If you have doubts regarding $\pi \neq 3$, check this post on AskAMathetmatician.com!

OK… What now?

Now, we turn our attention to the consistency of the experiment with the hypothesis.

So, in our case, since we didn’t experimentally find $\pi=3$, should we reject the hypothesis?

Not necessarily. In fact, the hypothesis $\pi=3$ and the theory of probability predict that the result of the experiment will likely be $\pi \neq 3$. But they do also predict that, very likely, the result of the experiment should be close to $\pi=3$.

So, to test the hypothesis, we need to check if the measured value isn’t too far from the hypothetical value…

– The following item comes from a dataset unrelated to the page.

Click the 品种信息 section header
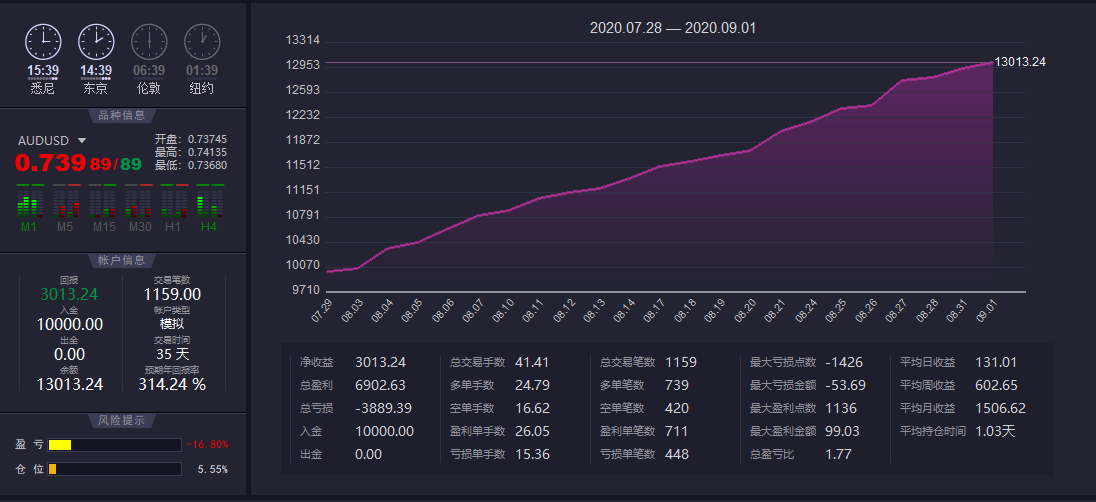The height and width of the screenshot is (502, 1096). click(x=122, y=115)
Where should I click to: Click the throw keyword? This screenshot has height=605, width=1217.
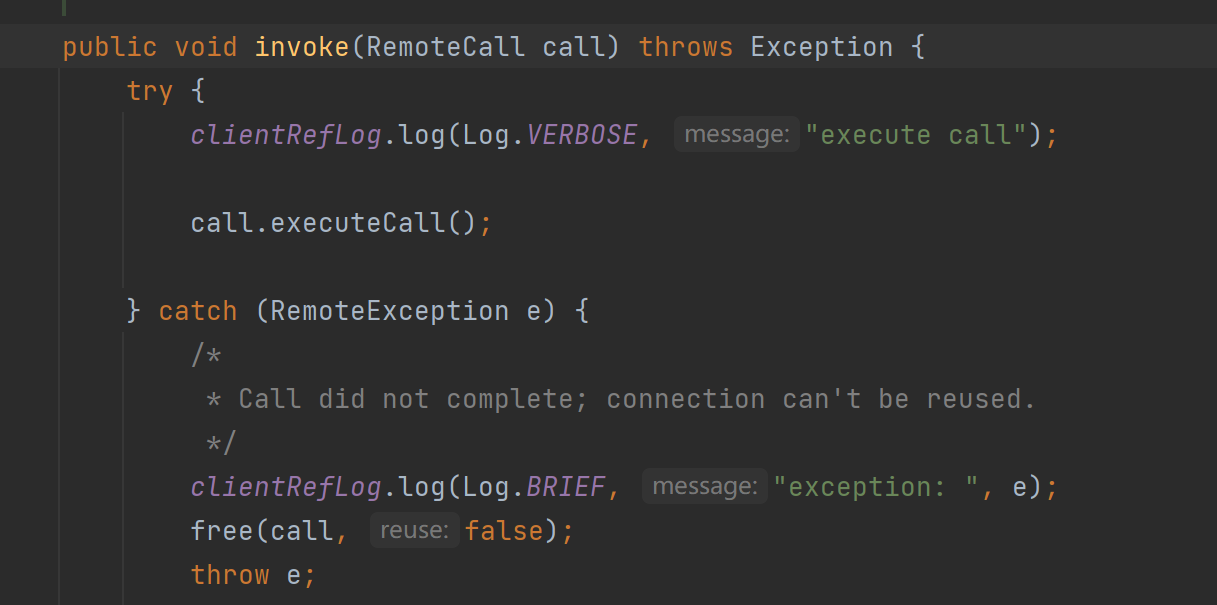click(230, 575)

Precisely! At this point, what’s usually done is the use of the scientific method paradigm. According to this paradigm, a hypothesis is true until proven wrong. This means that, as long as the experiment doesn’t really falsify the hypothesis $\pi = 3$, this hypothesis needs to be assumed to be right.

So, how does one falsify the hypothesis?

First, we need to consider all possible results which are at least as unexpected as the one obtained. In our case, the hypothesis says that we should obtain about $\pi = 3$. Thus, values as unexpected as Numberphile’s $\pi$ are those which are farther away from $\pi=3$ than Numberphile’s $\pi$. This is displayed the figure below:

What’s of even greater interest to us is the probability of these unexpected results. This is called the p-value. If the p-value is very low, then this means that the obtained result is extremely unlikely, according to the theory. In such a case, we reject the hypothesis.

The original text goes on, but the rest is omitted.